Exercise directions: Reproduce the lines from the one with "Click the Edinburgh" up to and including the one with "Click the tag", character for character.

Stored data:
....

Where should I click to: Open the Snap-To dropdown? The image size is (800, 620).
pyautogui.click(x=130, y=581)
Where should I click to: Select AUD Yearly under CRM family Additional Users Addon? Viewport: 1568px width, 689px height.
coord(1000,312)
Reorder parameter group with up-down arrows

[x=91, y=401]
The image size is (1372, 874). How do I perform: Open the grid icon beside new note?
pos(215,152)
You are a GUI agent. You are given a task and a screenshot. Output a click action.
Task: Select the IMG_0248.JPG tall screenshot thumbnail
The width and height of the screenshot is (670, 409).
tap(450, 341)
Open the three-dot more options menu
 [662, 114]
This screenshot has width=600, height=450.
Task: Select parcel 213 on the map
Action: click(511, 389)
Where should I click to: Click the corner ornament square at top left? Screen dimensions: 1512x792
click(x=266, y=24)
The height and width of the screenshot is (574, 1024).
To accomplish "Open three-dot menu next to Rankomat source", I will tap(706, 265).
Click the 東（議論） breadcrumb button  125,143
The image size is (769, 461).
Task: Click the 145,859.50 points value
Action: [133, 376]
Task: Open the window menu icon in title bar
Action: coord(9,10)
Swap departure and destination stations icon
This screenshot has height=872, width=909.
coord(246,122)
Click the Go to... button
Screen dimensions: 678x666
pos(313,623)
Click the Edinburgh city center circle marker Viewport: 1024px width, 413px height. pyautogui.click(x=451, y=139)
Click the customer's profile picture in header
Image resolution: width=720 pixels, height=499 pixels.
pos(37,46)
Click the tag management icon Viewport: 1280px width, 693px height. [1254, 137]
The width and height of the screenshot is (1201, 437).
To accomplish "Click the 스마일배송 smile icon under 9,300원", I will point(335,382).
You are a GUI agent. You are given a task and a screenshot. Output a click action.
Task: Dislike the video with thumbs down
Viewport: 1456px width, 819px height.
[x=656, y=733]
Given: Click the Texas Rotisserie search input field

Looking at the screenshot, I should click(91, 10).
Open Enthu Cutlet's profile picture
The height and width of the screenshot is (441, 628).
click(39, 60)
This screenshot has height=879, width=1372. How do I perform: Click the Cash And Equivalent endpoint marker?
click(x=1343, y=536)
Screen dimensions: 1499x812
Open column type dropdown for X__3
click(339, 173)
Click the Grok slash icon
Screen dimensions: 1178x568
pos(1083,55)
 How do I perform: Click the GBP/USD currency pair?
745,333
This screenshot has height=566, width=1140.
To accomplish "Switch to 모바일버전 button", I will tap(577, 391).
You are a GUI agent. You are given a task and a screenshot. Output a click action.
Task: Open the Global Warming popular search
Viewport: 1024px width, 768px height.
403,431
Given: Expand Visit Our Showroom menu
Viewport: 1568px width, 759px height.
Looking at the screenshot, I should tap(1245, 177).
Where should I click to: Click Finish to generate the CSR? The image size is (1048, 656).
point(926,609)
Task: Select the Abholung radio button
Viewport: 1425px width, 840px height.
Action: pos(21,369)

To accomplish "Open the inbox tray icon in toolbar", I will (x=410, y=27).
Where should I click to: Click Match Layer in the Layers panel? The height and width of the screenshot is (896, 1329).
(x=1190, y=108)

....

Solution:
Click the Edinburgh city center circle marker Viewport: 1024px width, 413px height. pyautogui.click(x=451, y=139)
Click the customer's profile picture in header
Image resolution: width=720 pixels, height=499 pixels.
pos(37,46)
Click the tag management icon Viewport: 1280px width, 693px height. [1254, 137]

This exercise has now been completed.